Cefic launched its competitiveness study confirming and emphasising the severity of the situation for the EU chemicals industry; over 11 million tons of capacity have already been announced to be closed for 2023-2024, affecting 21 major sites. By delving into the current state of the European chemical industry and its competitiveness on the global stage, this report reinforces the Antwerp Declaration through a wealth of data and comparative illustrations. The European chemical industry is at a breaking point.

“For the sake of our industry and the 1.2 million of workers it directly employs, we need bold and urgent action today. Lowering energy costs, ensuring access to critical raw materials, and fostering innovation are absolutely critical. If our industry falls, entire value chains fall with it: healthcare, automotive, renewable energy, and the breakthrough Green Deal technologies that are essential for the transition. We say it again, louder and clearer: for the future of Europe, we need our new EU decision makers to act now”, Marco Mensink, Cefic’s Director General, declared.
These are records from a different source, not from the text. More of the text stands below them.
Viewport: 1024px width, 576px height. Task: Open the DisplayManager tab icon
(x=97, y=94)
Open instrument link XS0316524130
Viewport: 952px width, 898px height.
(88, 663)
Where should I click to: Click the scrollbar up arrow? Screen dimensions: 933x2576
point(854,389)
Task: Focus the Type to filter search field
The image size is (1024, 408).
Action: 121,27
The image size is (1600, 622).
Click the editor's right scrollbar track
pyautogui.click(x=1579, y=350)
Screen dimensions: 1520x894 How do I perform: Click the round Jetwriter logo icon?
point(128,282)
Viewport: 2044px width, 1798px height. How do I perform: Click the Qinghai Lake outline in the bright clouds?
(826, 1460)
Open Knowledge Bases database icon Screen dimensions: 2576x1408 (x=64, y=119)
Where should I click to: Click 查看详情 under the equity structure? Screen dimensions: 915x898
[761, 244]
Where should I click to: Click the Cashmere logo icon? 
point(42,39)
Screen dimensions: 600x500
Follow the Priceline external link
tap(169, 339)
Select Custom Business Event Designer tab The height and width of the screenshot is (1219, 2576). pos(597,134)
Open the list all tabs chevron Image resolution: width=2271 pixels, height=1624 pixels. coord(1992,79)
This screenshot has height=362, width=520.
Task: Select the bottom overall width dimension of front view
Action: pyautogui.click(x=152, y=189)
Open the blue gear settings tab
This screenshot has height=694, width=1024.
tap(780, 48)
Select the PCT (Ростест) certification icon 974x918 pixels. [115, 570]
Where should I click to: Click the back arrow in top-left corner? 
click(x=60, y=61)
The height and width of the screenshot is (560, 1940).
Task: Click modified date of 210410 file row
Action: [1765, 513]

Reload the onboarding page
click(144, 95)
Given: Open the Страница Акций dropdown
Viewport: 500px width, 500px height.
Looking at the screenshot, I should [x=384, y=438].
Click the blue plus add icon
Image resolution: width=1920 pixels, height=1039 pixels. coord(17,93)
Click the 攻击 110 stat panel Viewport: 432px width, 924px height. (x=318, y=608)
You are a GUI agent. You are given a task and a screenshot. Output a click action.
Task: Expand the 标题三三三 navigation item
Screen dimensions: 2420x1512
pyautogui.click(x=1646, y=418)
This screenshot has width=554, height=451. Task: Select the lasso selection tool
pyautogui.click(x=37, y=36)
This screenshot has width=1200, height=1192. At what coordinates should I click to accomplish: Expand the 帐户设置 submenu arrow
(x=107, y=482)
The competitiveness study, commissioned to Advancy, explores how the EU chemical industry compares competitively with the USA, China, Japan, Brazil, India and the Middle East, and which are the main cost and non-cost drivers for competitiveness in Europe. It concludes that the competitive position of our industry – a fundamental building block of everyday life – has weakened on both cost and non-cost factors varying from high energy, environmental and regulatory costs to administrative hurdles around innovation and human capital. The latter often resulting in delayed investments or decisions to invest outside of Europe.